Cheshire3 Configuration

Contents:

Introduction

As Cheshire3 is so flexible and modular in the way that it can be implemented and then the pieces fitted together, it requires configuration files to set up which pieces to use and in which order. The configuration files are also very modular, allowing as many objects to be defined in one file as desired and then imported as required. They are put together from a small number of elements, with some additional constructions for specialized objects.

A very basic default configuration for a Database can be obtained using the cheshire3-init command described in Cheshire3 Commands Reference. The generated default configuration can then be used as a base on which to build.

Every object in the system that is not instantiated from a request or as the result of processing requires a configuration section. Many of these configurations will just contain the object class to instantiate and an identifier with which to refer to the object. Object constructor functions are called with the top DOM node of their configuration and another object to be used as a parent. This allows a tree hierarchy of objects, with a Server at the top level. It also means that objects can handle their own specialized configuration elements, while leaving the common elements to the base configuration handler.

The main elements will be described here, the specialized elements and values will be described in object specific pages.

Configuration Elements

XML namespace is optional, but if used it must be:

http://www.cheshire3.org/schemas/config/

If you wish to generate configurations in Python and have Cheshire3 installed, then you can import the configuration namespace from cheshire3.internal.CONFIG_NS

<config>

The top level element of any configuration file is the config element, and contains at least one object to construct. It should have an id attribute containing an identifier for the object in the system, and a type attribute specifying what sort of object is being created.

If the configuration file is not for the top level Server, this element must contain an <objectType> element. It may also contain one of each of <docs>, <paths>, <subConfigs>, <objects> and <options> .

<objectType>

This element contains the module and class to use when instantiating the object, using the standard package.module.class Python syntax.

When using classes defined by external packages/modules it is expected that they will inherit from a base class in the Cheshire3 Object Model (specifically from a class in cheshire3.baseObjects), and conform to the public API defined therein.

<docs>

This element may be used to provide configured object level documentation.

e.g. to explain that a particular Tokenizer splits data into sentences based on some pre-defined pattern.

<paths>

This element may contain <path> and/or <object> elements to be stored when building the object in the system.

<path>

This element is used to refer to a path to a resource (usually a filepath) required by the object and has several attributes to govern this:

  • It must have a ‘type’ attribute, saying what sort of thing the resource is. This is somewhat context dependent, but is either an object type (e.g. ‘database’, ‘index’) or a description of a file path (e.g. ‘defaultPath’, ‘metadataPath’).
  • For configurations which are being included as an external file, the path element should have the same id attribute as the included configuration.
  • For references to other configurations, a ref attribute is used to contain the identifier of the referenced object.
  • Finally, for configuration files which are held in a ObjectStore object, the document’s identifier within the store (rather than the identifier of the object it contains) should be put in a docid attribute.

Note

A <path> element may only occur within a <paths> , <subConfigs> or <objects> element.

<object>

Object elements are used to create references to other objects in the system by their identifier, for example the default RecordStore used by the Database.

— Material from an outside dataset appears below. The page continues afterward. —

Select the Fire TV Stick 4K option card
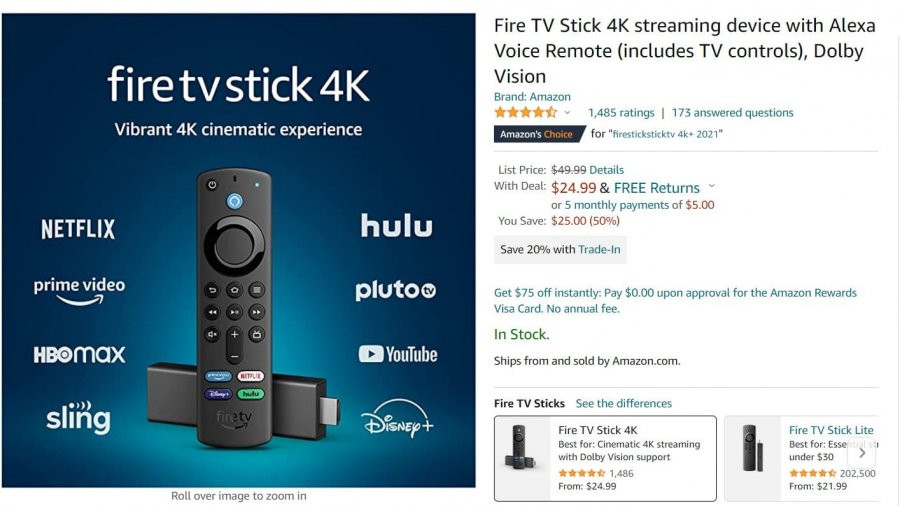 pyautogui.click(x=605, y=458)
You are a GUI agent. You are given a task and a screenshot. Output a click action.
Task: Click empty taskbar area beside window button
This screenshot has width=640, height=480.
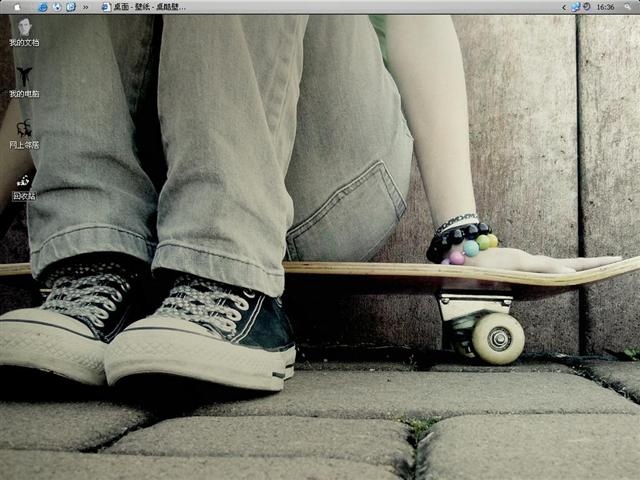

There are two mandatory attributes, the type of object and ref for the object’s identifier.

<options>

This section may include one or more <setting> (a value that can’t be changed) and/or <default> (a value that can be overridden in a request) elements.

<setting> and <default>

<setting> and <default> have a type attribute to specify which setting/default the value is for and the contents of the element is the value for it.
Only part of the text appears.